Washington(Reuters)- Researchers who have trained a tiny virus to do their bidding said on Thursday they made it build a more efficient and powerful lithium battery.
- They changed two genes in the virus called M13 and got it to do two things;
- build a shell made out of a compound called iron phosphate and then attach to a carbon nanotube to make a powerful and tiny electrode.
- The iron phosphate is generally not good conductor, but makes a useful battery material when patterned at the nano scale.
- Lithium batteries are powerful and light, but they do not release their electrons very quickly. The virus made material did, this translate into more battery power.
- Once you have the right genetic sequence and have the right proteins then you just put them in solution with water and ions and they template the battery in the same way an abalone templates a shell.
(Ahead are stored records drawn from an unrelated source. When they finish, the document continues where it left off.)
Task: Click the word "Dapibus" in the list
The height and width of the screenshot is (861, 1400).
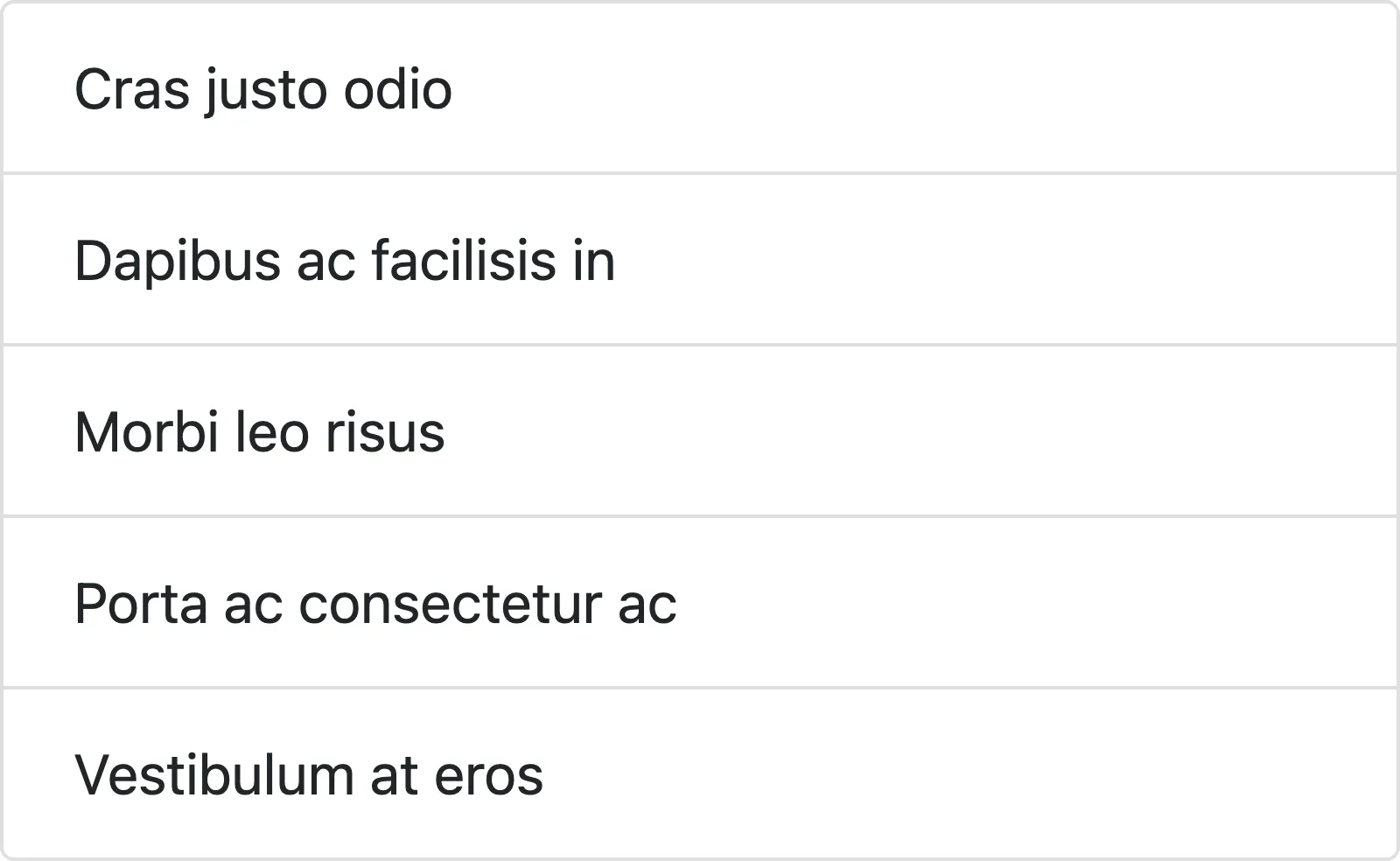Action: (x=177, y=262)
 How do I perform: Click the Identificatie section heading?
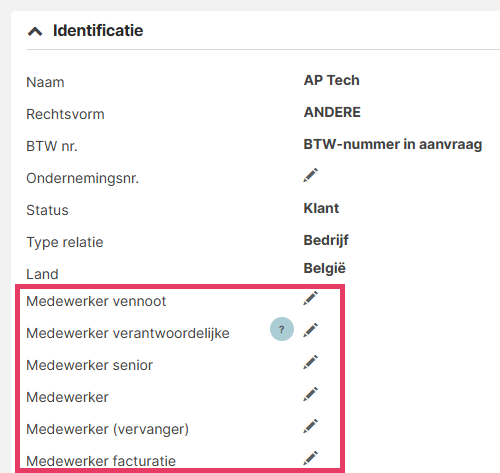pyautogui.click(x=98, y=31)
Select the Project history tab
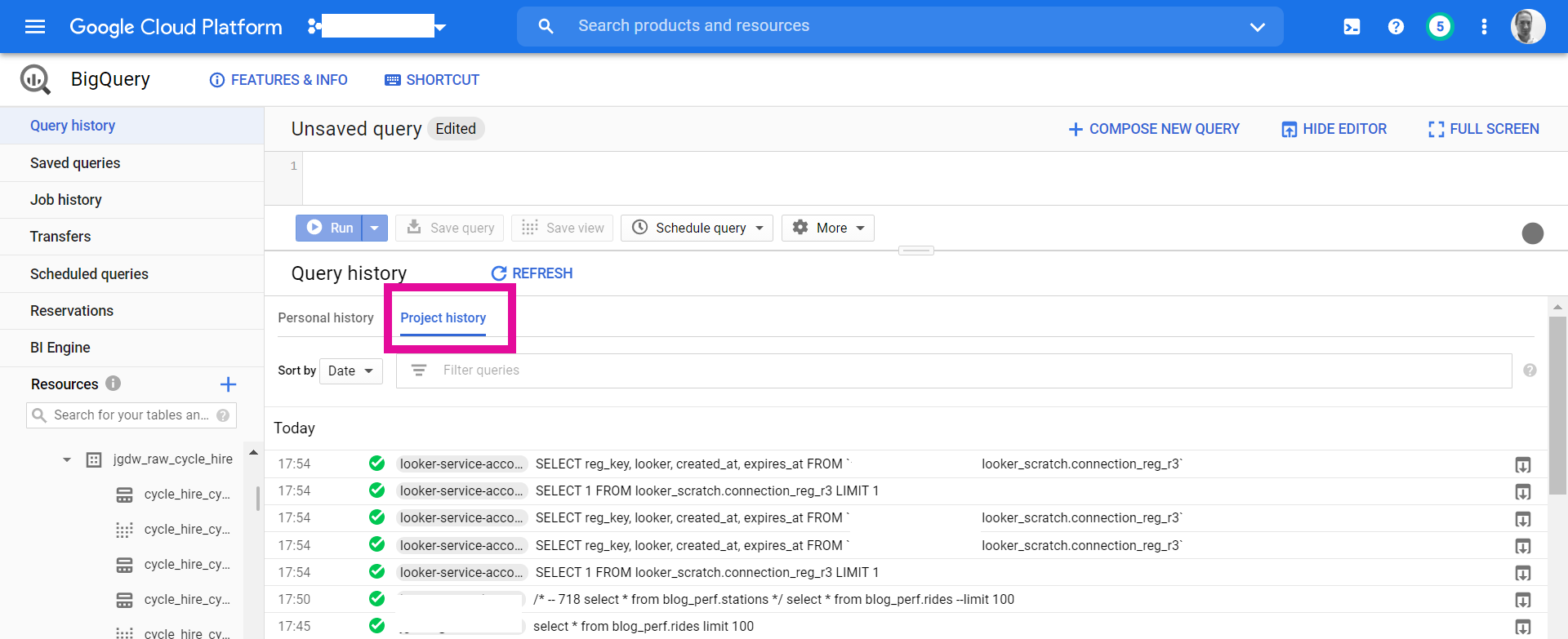Viewport: 1568px width, 639px height. pos(443,317)
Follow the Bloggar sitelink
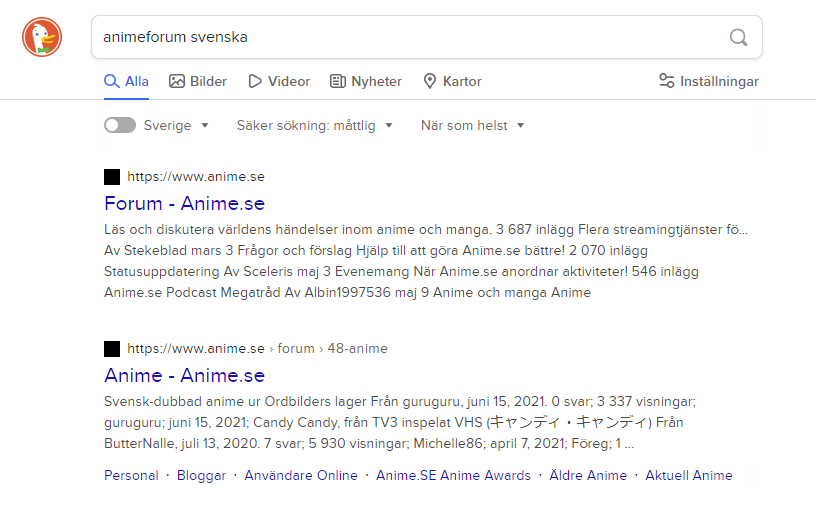Image resolution: width=816 pixels, height=513 pixels. click(201, 475)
They build little shells around themselves.
- The team is already working on a second generation battery using materials with higher voltage and electrical capacity, such as manganese phosphate and nickel phosphate said Belcher.
- Such an electrode could conceivably make more powerful memory devices such as MP3 players or cellular telephones and are far more environmentally friendly than current battery technologies said Angela Belcher, a Massachusetts Institute of Technology material scientist who lead the research.
- We could run an iPod on it for about three times as long as current iPod batteries. If we really scale it, it would be used in a car,such scaling is not even close, Belcher cautioned.
The technology is inherently green because it involves a live virus, We are having organisms make the material for us. We are confined to temperatures and solvents water that organisms can live in. It's clean technology.